Secretary for Commerce and Economic Development of the HKSAR Government, Mr Edward Yau, hangs a handwritten message at the 'HK FOR U' exhibition at The Mall Bangkhae. Courtsy of Hong Kong Economic and Trade Office in Bangkok

"Ninety-two percent of our people have been vaccinated, 86% have received their second jab, and over half of the population are already into their fifth jab."

Despite the positive signs, Yau said bringing back a sense of normalcy will still be a process because when it comes to Covid-19, it is better to be cautious and take it a day at a time than to go all out and regret the move later when the next wave hits.

Yau said Hong Kong is looking forward to seeing the world reopening as Covid-19 preventive measures are gradually easing across the globe to allow greater freedom of travel.

Nevertheless, what is needed is to "prepare for the worst, hope for the best!"

Speaking on Thailand and Hong Kong's close ties, Yau fondly recalls 2019 as being a successful year, with the setting up of the Economic and Trade Office established by the Hong Kong Special Administrative Region (HKSAR) Government in the Association of Southeast Asian Nations region in Bangkok. The same year, Carrie Lam, Hong Kong's chief executive, visited Thailand and signed an MoU on strengthening economic relations.

"The Hong Kong Economic and Trade Office in Bangkok (HKETO Bangkok) is one among 14 overseas HKETOs, covering Thailand, Cambodia, Myanmar, and Bangladesh. It holds special significance because it is the third Economic and Trade Office established by the Hong Kong Special Administrative Region Government in Asean. They play a role in fostering bilateral relations between Hong Kong and these four countries."

To celebrate the 25th Anniversary of the establishment of HKSAR, HKETO Bangkok launched a roadshow of interactive exhibitions in Bangkok, the first leg of which was held between May 19-25. The next event will be organised next month. The show highlighted what Hong Kong has to offer to Thai audiences.

The opening ceremony was presided over by Yau and comprised of four main sections designed to present the different faces of Hong Kong. They included "Hong Kong For Fun", "Hong Kong For Fortune", "Hong Kong For Friendship" and "Hong Kong For Future".

While describing their alliance, and what makes Thailand and Hong Kong have an integral trade partnership, Yau remarked: "I think the statistics do not necessarily represent the type of relationship we share.

"For instance, there is a very strong presence of Thai businesses and family interests in Hong Kong. A lot of Thai businesses have become household names. Hong Kong also has several joint ventures and interests in Thailand. In terms of foreign direct investment [FDI], not many people realise that FDI from Thailand to Hong Kong doubled than from Hong Kong to Thailand [in recent years], so this might be a surprise to some.

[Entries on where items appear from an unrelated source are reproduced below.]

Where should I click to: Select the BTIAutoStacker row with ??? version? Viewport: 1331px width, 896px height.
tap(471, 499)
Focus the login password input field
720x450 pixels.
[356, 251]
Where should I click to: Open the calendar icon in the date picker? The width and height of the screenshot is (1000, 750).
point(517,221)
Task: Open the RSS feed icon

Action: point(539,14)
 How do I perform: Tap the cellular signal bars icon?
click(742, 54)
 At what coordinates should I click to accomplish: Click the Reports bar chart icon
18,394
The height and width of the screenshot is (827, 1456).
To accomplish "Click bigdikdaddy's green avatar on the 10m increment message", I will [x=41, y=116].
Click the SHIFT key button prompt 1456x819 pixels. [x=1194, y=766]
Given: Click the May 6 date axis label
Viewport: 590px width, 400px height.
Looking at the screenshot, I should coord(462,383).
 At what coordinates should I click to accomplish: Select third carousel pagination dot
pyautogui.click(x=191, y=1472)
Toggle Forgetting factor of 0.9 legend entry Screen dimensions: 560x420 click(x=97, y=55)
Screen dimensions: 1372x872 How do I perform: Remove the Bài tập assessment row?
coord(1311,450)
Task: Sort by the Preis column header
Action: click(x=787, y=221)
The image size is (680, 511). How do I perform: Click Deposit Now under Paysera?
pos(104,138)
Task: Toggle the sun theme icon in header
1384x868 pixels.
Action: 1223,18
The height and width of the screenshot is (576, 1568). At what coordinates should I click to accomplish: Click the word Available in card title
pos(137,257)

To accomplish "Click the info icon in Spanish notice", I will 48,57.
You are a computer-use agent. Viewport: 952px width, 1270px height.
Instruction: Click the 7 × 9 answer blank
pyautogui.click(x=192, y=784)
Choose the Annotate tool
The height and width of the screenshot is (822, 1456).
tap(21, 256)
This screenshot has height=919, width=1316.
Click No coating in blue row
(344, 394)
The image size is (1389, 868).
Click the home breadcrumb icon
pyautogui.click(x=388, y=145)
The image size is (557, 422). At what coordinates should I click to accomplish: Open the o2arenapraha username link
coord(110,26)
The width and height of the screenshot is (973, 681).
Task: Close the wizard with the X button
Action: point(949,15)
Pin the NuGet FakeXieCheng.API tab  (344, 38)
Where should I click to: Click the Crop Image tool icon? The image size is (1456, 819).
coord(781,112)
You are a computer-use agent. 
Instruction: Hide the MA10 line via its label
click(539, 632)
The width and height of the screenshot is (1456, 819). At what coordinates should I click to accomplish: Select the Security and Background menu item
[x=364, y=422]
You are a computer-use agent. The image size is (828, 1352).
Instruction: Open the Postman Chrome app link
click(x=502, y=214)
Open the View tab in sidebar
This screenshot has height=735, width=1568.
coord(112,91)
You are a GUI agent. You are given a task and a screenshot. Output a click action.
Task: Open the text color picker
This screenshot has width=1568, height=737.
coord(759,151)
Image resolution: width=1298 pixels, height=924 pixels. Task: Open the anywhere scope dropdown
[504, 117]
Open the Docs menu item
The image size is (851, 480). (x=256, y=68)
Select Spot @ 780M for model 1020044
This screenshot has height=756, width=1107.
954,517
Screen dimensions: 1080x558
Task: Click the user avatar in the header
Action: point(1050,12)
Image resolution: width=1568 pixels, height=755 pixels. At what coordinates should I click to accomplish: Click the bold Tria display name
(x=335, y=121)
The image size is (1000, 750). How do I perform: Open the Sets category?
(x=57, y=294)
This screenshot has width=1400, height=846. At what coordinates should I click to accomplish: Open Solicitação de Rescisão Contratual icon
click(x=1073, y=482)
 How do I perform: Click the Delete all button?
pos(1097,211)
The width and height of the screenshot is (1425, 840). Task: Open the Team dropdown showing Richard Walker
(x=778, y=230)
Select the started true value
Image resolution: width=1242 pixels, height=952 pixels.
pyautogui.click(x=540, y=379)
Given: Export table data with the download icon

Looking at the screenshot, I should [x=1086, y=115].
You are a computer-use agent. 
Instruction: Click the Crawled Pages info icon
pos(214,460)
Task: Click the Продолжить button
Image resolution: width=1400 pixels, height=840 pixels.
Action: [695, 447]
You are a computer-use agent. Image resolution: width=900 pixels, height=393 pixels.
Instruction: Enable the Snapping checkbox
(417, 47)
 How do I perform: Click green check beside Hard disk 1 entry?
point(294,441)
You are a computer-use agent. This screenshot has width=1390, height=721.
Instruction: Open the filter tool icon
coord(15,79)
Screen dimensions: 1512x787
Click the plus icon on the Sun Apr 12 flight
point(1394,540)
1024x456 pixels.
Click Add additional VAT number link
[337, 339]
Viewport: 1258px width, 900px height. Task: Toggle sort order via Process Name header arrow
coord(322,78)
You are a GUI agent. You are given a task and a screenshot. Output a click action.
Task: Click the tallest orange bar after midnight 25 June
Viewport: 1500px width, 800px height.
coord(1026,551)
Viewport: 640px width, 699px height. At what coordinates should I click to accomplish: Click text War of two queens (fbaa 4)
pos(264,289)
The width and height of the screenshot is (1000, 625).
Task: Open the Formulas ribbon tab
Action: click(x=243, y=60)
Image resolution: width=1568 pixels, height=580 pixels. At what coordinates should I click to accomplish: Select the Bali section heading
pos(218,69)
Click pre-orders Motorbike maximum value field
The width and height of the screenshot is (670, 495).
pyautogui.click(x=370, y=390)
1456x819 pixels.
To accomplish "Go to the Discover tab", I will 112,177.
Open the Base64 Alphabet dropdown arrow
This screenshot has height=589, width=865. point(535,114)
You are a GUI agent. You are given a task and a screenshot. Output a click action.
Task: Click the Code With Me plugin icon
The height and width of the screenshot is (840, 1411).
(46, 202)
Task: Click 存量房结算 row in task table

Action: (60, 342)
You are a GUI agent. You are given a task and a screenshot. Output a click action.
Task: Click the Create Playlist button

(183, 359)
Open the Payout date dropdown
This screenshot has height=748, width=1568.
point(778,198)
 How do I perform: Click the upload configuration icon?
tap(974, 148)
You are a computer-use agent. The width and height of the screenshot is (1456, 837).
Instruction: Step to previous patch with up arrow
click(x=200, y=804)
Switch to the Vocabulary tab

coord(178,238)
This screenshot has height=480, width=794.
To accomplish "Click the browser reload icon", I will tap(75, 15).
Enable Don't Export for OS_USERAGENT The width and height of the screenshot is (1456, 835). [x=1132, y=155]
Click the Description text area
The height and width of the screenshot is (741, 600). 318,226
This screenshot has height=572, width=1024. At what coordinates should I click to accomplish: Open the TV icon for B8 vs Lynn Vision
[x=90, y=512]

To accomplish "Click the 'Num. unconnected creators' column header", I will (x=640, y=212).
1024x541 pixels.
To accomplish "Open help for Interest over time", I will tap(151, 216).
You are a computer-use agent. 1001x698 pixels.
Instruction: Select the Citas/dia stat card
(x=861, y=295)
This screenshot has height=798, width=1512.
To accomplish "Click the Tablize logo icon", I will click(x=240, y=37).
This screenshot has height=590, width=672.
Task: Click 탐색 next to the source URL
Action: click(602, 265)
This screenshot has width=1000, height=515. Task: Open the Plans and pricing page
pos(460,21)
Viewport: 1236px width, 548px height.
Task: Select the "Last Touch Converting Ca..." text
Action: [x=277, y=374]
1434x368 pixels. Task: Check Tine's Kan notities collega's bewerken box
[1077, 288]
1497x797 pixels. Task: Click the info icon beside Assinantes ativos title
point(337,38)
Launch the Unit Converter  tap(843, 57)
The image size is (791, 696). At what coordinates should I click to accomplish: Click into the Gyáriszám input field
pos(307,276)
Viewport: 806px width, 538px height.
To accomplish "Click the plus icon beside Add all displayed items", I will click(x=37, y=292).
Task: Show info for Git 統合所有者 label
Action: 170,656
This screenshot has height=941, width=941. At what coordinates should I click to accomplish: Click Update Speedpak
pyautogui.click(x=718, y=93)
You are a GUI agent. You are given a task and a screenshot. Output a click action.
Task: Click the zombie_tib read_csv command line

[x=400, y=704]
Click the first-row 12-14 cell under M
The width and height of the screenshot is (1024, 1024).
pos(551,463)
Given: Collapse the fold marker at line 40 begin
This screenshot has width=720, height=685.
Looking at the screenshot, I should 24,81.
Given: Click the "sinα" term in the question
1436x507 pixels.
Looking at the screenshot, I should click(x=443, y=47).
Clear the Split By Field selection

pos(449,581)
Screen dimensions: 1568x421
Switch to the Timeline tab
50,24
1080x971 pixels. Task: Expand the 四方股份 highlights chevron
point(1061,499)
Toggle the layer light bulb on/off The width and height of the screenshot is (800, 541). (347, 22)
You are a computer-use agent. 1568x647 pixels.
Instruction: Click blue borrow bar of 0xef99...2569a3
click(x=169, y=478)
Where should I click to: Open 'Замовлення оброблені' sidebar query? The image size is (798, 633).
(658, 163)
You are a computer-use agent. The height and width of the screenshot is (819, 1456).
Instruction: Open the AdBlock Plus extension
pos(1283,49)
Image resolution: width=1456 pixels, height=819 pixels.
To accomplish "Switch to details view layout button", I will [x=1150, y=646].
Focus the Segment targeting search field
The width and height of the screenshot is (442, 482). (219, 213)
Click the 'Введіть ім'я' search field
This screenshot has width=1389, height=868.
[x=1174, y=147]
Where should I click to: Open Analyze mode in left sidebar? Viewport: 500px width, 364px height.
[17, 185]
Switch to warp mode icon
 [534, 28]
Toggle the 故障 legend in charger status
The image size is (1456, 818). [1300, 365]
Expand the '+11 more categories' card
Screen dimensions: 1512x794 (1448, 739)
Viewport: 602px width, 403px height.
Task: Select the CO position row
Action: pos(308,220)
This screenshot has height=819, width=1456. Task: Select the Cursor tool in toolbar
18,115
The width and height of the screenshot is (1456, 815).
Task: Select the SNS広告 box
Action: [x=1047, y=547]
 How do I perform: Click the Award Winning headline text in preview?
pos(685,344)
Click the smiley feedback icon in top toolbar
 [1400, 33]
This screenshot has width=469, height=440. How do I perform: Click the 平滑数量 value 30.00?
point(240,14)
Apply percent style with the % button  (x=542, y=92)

"Now with the increasing affluence of Thailand, a lot of money is going through Hong Kong as a hub for further investment, not to mention family businesses and wealth management. Despite Covid-19, we have been able to keep our partnership going. In the past two years, we have seen businesses from both sides keep in touch via online platforms and keep opportunities alive to form business partnerships in Thailand as a lot of startups in Hong Kong view Asean as a perfect market in their initial stage of development."

Yau said future business endeavours could also include Hong Kong working with Thailand on not just professional services but also Thai expertise in the post-production of Hong Kong films.